Абросимов дернул ее на себя, и она, чуть было не соскочив с ржавых петель, широко распахнулась, издав протяжный унылый скрип. Всклокоченный Яшка Липатов стоял посреди пустой запущенной комнаты с осколками кирпича на полу и целился ему из двустволки в грудь. Зеленоватое в сумраке лицо его искривилось, будто в злобной усмешке, один глаз сощурен. Что в этот момент испытывал Павел Дмитриевич? Он и сейчас не мог бы толком самому себе объяснить. Нет, только не страх! Почему-то не верилось, что он вот сейчас умрет.

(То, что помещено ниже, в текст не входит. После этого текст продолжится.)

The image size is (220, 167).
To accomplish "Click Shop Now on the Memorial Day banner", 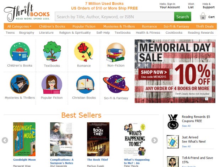I will coord(154,74).
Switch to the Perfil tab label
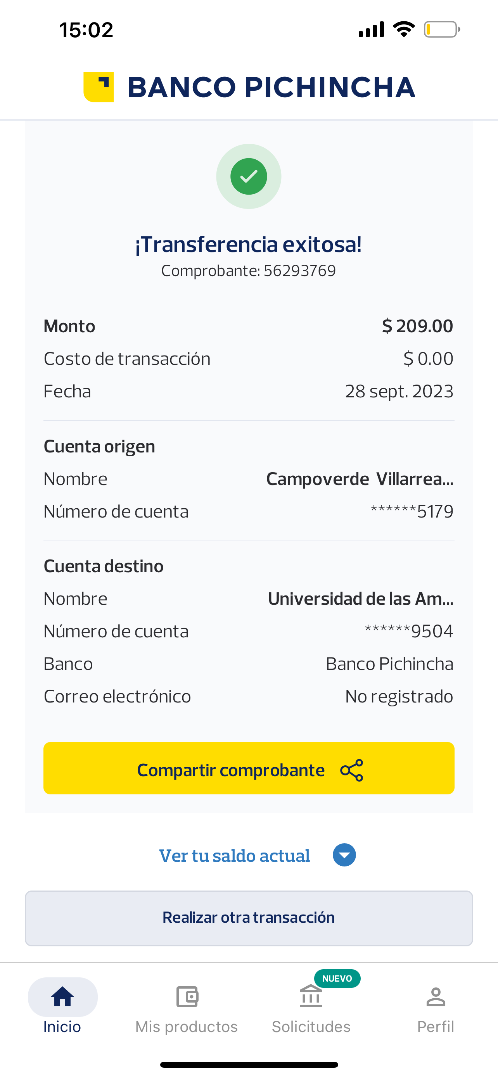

Он ощущал глубокую обиду на весь мир, что они, учителя, армия, из этого озлобленного парня не смогли сделать человека. Яшка учился плохо, в восьмом классе просидел два года, а в девятом проучился всего три месяца и ушел работать на лесопильный завод. Павел Дмитриевич всячески убеждал не бросать школу. Вот закончит десятилетку и там куда хочет, осталось всего-то полтора года, и у него будет среднее образование. Пусть сейчас ему трудно, зато потом будет легко… Яков тупо кивал головой, соглашался, но в школу так и не вернулся…
И вот бывший ученик целится ему прямо в сердце. Светлые волосы залепили низкий лоб, один глаз оловянно блестит, в уголке рта засохла слюна. Нормальный ли он? Разве может в здравом уме человек вот так, ни за что ни про что, застрелить человека?..
Не было страха, где-то в глубине своей души он знал, что Липатов уже не выстрелит, раз сразу не нажал на спусковой крючок. Конечно, вот так нелепо лишиться жизни было бы обидно. В войну он стрелял из автомата в фашистов и карателей, но сейчас ему даже в голову не пришло взять свое ружье на изготовку. Он и прихватил-то его машинально.
– Брось ружье! – командирским тоном приказал Павел Дмитриевич, глядя в глаза Якову.
Тот как-то странно всхлипнул, будто проглотил скользкий комок в горле, сдвоенные стволы задрожали, черная мушка запрыгала. В какой-то момент Абросимову показалось, что он сейчас нажмет на курок. В следующее мгновение Липатов съежился, втянул голову в плечи и, волчком крутанувшись на одном месте, кинулся к разбитому окну, вывалился в него, побежал к сараю с провалившейся крышей. Павел Дмитриевич видел, как он по лестнице забрался на сеновал. Заскрипели доски, вниз посыпалась сенная труха. Блеснули в черном проеме стволы ружья. Когда Абросимов вышел из будки, раздался оглушительный выстрел. Иван Широков с ружьем в руках лежал у растоптанной копытами коров грядки и смотрел на сарай. Остальные не решились подойти к будке, они выглядывали из-за деревьев за насыпью. Внезапно на Абросимова обрушился железный грохот, пыхтенье, стук колес: мимо будки прошел длинный товарняк.
Яков Липатов застрелился на сеновале. Скорее всего, он нажал на спусковой крючок большим пальцем ноги, потому что одного сапога на нем не оказалось.
– Зачем ты подставлял ему себя? – укорял позже Иван Широков Павла Дмитриевича. – Жизнь не мила, что ли?
– Я знал, что он не выстрелит, – ответил тот.
И вот сейчас, стоя у могилы, Павел Дмитриевич понял, почему он полез под выстрел: он чувствовал себя ответственным за Якова Липатова, ведь тот учился в его школе. Саша Сидорова приехала сюда после медучилища. И двух лет не проработала в Андреевке. Какие темные силы таились в душе Якова Липатова? В школе он был туповатым, медлительным парнем. Когда его в восьмом классе посадили за одну парту с отличницей Люсей Петуховой, он перестал ходить в школу – пришлось отменить это распоряжение.
Почему все то доброе, что они, педагоги, вкладывают в души детей, не всегда дает хорошие всходы? Конечно, кроме школы существуют семья, улица. У Якова родители не пьяницы, отец его воевал, вернулся домой без ноги, работает сапожником в промкомбинате, мать – уборщицей в больнице, двое младших братьев Якова нормально учатся в школе. Любовь, ревность, пьянство… Пожалуй, главное все-таки пьянство.